Dataset entries:
+-------+
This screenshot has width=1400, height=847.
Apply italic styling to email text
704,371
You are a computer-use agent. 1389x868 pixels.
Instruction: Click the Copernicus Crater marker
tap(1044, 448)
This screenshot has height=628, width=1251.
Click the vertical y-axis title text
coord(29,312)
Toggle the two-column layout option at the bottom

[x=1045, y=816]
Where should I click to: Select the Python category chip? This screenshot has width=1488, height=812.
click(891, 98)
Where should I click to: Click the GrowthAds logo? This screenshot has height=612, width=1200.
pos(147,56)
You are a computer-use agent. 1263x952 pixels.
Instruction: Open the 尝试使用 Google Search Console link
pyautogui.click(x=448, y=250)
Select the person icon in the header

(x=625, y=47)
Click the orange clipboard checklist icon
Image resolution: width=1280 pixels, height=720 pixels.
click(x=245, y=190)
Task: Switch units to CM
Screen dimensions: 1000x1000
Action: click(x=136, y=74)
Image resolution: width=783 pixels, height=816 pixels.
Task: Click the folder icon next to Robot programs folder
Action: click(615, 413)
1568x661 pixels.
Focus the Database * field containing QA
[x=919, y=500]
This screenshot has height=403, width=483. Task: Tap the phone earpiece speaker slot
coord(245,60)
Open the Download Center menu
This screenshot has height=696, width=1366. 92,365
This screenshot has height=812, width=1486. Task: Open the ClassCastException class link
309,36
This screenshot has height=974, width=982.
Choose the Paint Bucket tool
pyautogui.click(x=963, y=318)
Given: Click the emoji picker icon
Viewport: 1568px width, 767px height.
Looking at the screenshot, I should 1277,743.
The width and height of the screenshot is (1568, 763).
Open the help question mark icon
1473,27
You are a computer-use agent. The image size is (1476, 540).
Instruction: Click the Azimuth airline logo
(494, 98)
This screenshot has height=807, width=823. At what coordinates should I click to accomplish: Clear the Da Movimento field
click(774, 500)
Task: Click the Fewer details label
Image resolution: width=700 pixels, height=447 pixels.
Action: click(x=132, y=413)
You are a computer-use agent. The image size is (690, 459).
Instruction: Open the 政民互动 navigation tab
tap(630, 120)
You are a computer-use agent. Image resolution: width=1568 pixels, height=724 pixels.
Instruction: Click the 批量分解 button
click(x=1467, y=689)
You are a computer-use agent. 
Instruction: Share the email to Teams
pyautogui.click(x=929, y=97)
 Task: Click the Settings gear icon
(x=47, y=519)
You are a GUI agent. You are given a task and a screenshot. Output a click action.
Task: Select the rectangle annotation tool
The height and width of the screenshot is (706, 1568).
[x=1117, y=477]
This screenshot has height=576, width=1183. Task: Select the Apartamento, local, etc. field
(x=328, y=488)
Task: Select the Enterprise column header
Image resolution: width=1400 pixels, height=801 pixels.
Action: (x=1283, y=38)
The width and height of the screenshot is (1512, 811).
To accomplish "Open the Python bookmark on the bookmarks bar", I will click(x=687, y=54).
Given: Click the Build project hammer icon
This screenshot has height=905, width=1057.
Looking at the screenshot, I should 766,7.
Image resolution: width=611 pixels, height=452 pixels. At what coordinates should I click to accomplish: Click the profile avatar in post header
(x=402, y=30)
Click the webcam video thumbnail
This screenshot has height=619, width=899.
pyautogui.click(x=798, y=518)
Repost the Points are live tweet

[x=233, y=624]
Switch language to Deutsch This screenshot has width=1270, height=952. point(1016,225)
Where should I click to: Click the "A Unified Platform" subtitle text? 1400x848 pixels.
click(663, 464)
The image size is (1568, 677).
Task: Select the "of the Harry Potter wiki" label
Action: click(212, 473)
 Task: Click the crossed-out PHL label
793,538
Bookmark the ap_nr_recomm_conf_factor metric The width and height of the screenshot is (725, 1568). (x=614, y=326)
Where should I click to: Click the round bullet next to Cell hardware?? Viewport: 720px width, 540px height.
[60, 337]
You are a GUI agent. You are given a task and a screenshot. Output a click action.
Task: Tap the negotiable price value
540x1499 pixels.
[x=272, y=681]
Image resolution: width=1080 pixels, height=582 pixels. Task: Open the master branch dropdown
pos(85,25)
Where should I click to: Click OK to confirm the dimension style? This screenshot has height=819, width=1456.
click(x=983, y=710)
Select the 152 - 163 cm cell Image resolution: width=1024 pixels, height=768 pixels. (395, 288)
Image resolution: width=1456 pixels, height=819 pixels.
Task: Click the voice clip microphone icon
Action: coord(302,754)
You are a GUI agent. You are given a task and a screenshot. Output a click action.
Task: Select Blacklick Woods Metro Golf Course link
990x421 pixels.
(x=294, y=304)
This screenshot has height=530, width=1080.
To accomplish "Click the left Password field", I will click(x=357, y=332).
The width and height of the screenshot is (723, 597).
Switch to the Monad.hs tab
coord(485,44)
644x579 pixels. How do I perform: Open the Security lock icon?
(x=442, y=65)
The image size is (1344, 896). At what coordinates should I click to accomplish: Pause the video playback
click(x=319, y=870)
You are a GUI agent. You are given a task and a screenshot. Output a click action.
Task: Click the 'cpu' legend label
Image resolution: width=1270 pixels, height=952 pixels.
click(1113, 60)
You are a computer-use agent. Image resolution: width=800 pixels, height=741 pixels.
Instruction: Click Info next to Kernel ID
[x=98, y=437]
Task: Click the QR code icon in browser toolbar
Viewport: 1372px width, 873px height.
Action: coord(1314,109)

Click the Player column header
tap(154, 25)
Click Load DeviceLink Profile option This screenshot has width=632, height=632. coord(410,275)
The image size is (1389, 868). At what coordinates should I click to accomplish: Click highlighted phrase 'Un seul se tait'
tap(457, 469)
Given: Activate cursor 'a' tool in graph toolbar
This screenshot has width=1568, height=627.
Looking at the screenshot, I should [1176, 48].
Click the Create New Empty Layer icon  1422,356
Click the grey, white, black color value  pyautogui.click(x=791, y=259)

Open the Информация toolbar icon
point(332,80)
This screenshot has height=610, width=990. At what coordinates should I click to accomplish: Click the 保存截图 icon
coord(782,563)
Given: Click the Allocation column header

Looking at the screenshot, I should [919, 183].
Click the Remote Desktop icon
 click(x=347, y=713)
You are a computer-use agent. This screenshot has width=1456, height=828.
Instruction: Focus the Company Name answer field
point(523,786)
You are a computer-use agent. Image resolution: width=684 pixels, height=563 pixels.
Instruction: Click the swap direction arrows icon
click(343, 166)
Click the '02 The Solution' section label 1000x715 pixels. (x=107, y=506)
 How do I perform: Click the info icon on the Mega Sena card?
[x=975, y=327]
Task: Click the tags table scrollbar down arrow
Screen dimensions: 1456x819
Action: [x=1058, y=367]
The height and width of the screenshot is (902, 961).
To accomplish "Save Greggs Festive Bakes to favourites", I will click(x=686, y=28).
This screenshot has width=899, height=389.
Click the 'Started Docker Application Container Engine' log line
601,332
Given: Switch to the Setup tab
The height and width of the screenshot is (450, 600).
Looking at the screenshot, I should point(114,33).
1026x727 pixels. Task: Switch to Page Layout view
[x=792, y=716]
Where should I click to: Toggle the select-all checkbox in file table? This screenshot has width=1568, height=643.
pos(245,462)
+-------+
What is being asked: Update the data above by changing every "computer-use agent" to "desktop assistant" and leaving everything else as it is.

Result of this exercise:
This screenshot has width=1400, height=847.
Apply italic styling to email text
704,371
You are a desktop assistant. 1389x868 pixels.
Instruction: Click the Copernicus Crater marker
tap(1044, 448)
This screenshot has height=628, width=1251.
Click the vertical y-axis title text
coord(29,312)
Toggle the two-column layout option at the bottom

[x=1045, y=816]
Where should I click to: Select the Python category chip? This screenshot has width=1488, height=812.
click(891, 98)
Where should I click to: Click the GrowthAds logo? This screenshot has height=612, width=1200.
pos(147,56)
You are a desktop assistant. 1263x952 pixels.
Instruction: Open the 尝试使用 Google Search Console link
pyautogui.click(x=448, y=250)
Select the person icon in the header

(x=625, y=47)
Click the orange clipboard checklist icon
Image resolution: width=1280 pixels, height=720 pixels.
click(x=245, y=190)
Task: Switch units to CM
Screen dimensions: 1000x1000
Action: click(x=136, y=74)
Image resolution: width=783 pixels, height=816 pixels.
Task: Click the folder icon next to Robot programs folder
Action: click(615, 413)
1568x661 pixels.
Focus the Database * field containing QA
[x=919, y=500]
This screenshot has height=403, width=483. Task: Tap the phone earpiece speaker slot
coord(245,60)
Open the Download Center menu
This screenshot has height=696, width=1366. 92,365
This screenshot has height=812, width=1486. Task: Open the ClassCastException class link
309,36
This screenshot has height=974, width=982.
Choose the Paint Bucket tool
pyautogui.click(x=963, y=318)
Given: Click the emoji picker icon
Viewport: 1568px width, 767px height.
Looking at the screenshot, I should 1277,743.
The width and height of the screenshot is (1568, 763).
Open the help question mark icon
1473,27
You are a desktop assistant. The image size is (1476, 540).
Instruction: Click the Azimuth airline logo
(494, 98)
This screenshot has height=807, width=823. At what coordinates should I click to accomplish: Clear the Da Movimento field
click(774, 500)
Task: Click the Fewer details label
Image resolution: width=700 pixels, height=447 pixels.
Action: click(x=132, y=413)
You are a desktop assistant. The image size is (690, 459).
Instruction: Open the 政民互动 navigation tab
tap(630, 120)
You are a desktop assistant. Image resolution: width=1568 pixels, height=724 pixels.
Instruction: Click the 批量分解 button
click(x=1467, y=689)
You are a desktop assistant. 
Instruction: Share the email to Teams
pyautogui.click(x=929, y=97)
 Task: Click the Settings gear icon
(x=47, y=519)
You are a GUI agent. You are given a task and a screenshot. Output a click action.
Task: Select the rectangle annotation tool
The height and width of the screenshot is (706, 1568).
[x=1117, y=477]
This screenshot has height=576, width=1183. Task: Select the Apartamento, local, etc. field
(x=328, y=488)
Task: Select the Enterprise column header
Image resolution: width=1400 pixels, height=801 pixels.
Action: (x=1283, y=38)
The width and height of the screenshot is (1512, 811).
To accomplish "Open the Python bookmark on the bookmarks bar", I will click(x=687, y=54).
Given: Click the Build project hammer icon
This screenshot has height=905, width=1057.
Looking at the screenshot, I should 766,7.
Image resolution: width=611 pixels, height=452 pixels. At what coordinates should I click to accomplish: Click the profile avatar in post header
(x=402, y=30)
Click the webcam video thumbnail
This screenshot has height=619, width=899.
pyautogui.click(x=798, y=518)
Repost the Points are live tweet

[x=233, y=624]
Switch language to Deutsch This screenshot has width=1270, height=952. point(1016,225)
Where should I click to: Click the "A Unified Platform" subtitle text? 1400x848 pixels.
click(663, 464)
The image size is (1568, 677).
Task: Select the "of the Harry Potter wiki" label
Action: click(212, 473)
 Task: Click the crossed-out PHL label
793,538
Bookmark the ap_nr_recomm_conf_factor metric The width and height of the screenshot is (725, 1568). (x=614, y=326)
Where should I click to: Click the round bullet next to Cell hardware?? Viewport: 720px width, 540px height.
[60, 337]
You are a GUI agent. You are given a task and a screenshot. Output a click action.
Task: Tap the negotiable price value
540x1499 pixels.
[x=272, y=681]
Image resolution: width=1080 pixels, height=582 pixels. Task: Open the master branch dropdown
pos(85,25)
Where should I click to: Click OK to confirm the dimension style? This screenshot has height=819, width=1456.
click(x=983, y=710)
Select the 152 - 163 cm cell Image resolution: width=1024 pixels, height=768 pixels. (395, 288)
Image resolution: width=1456 pixels, height=819 pixels.
Task: Click the voice clip microphone icon
Action: coord(302,754)
You are a GUI agent. You are given a task and a screenshot. Output a click action.
Task: Select Blacklick Woods Metro Golf Course link
990x421 pixels.
(x=294, y=304)
This screenshot has height=530, width=1080.
To accomplish "Click the left Password field", I will click(x=357, y=332).
The width and height of the screenshot is (723, 597).
Switch to the Monad.hs tab
coord(485,44)
644x579 pixels. How do I perform: Open the Security lock icon?
(x=442, y=65)
The image size is (1344, 896). At what coordinates should I click to accomplish: Pause the video playback
click(x=319, y=870)
You are a GUI agent. You are given a task and a screenshot. Output a click action.
Task: Click the 'cpu' legend label
Image resolution: width=1270 pixels, height=952 pixels.
click(1113, 60)
You are a desktop assistant. Image resolution: width=800 pixels, height=741 pixels.
Instruction: Click Info next to Kernel ID
[x=98, y=437]
Task: Click the QR code icon in browser toolbar
Viewport: 1372px width, 873px height.
Action: coord(1314,109)

Click the Player column header
tap(154, 25)
Click Load DeviceLink Profile option This screenshot has width=632, height=632. coord(410,275)
The image size is (1389, 868). At what coordinates should I click to accomplish: Click highlighted phrase 'Un seul se tait'
tap(457, 469)
Given: Activate cursor 'a' tool in graph toolbar
This screenshot has width=1568, height=627.
Looking at the screenshot, I should [1176, 48].
Click the Create New Empty Layer icon  1422,356
Click the grey, white, black color value  pyautogui.click(x=791, y=259)

Open the Информация toolbar icon
point(332,80)
This screenshot has height=610, width=990. At what coordinates should I click to accomplish: Click the 保存截图 icon
coord(782,563)
Given: Click the Allocation column header

Looking at the screenshot, I should [919, 183].
Click the Remote Desktop icon
 click(x=347, y=713)
You are a desktop assistant. This screenshot has width=1456, height=828.
Instruction: Focus the Company Name answer field
point(523,786)
You are a desktop assistant. Image resolution: width=684 pixels, height=563 pixels.
Instruction: Click the swap direction arrows icon
click(343, 166)
Click the '02 The Solution' section label 1000x715 pixels. (x=107, y=506)
 How do I perform: Click the info icon on the Mega Sena card?
[x=975, y=327]
Task: Click the tags table scrollbar down arrow
Screen dimensions: 1456x819
Action: [x=1058, y=367]
The height and width of the screenshot is (902, 961).
To accomplish "Save Greggs Festive Bakes to favourites", I will click(x=686, y=28).
This screenshot has width=899, height=389.
Click the 'Started Docker Application Container Engine' log line
601,332
Given: Switch to the Setup tab
The height and width of the screenshot is (450, 600).
Looking at the screenshot, I should point(114,33).
1026x727 pixels. Task: Switch to Page Layout view
[x=792, y=716]
Where should I click to: Toggle the select-all checkbox in file table? This screenshot has width=1568, height=643.
pos(245,462)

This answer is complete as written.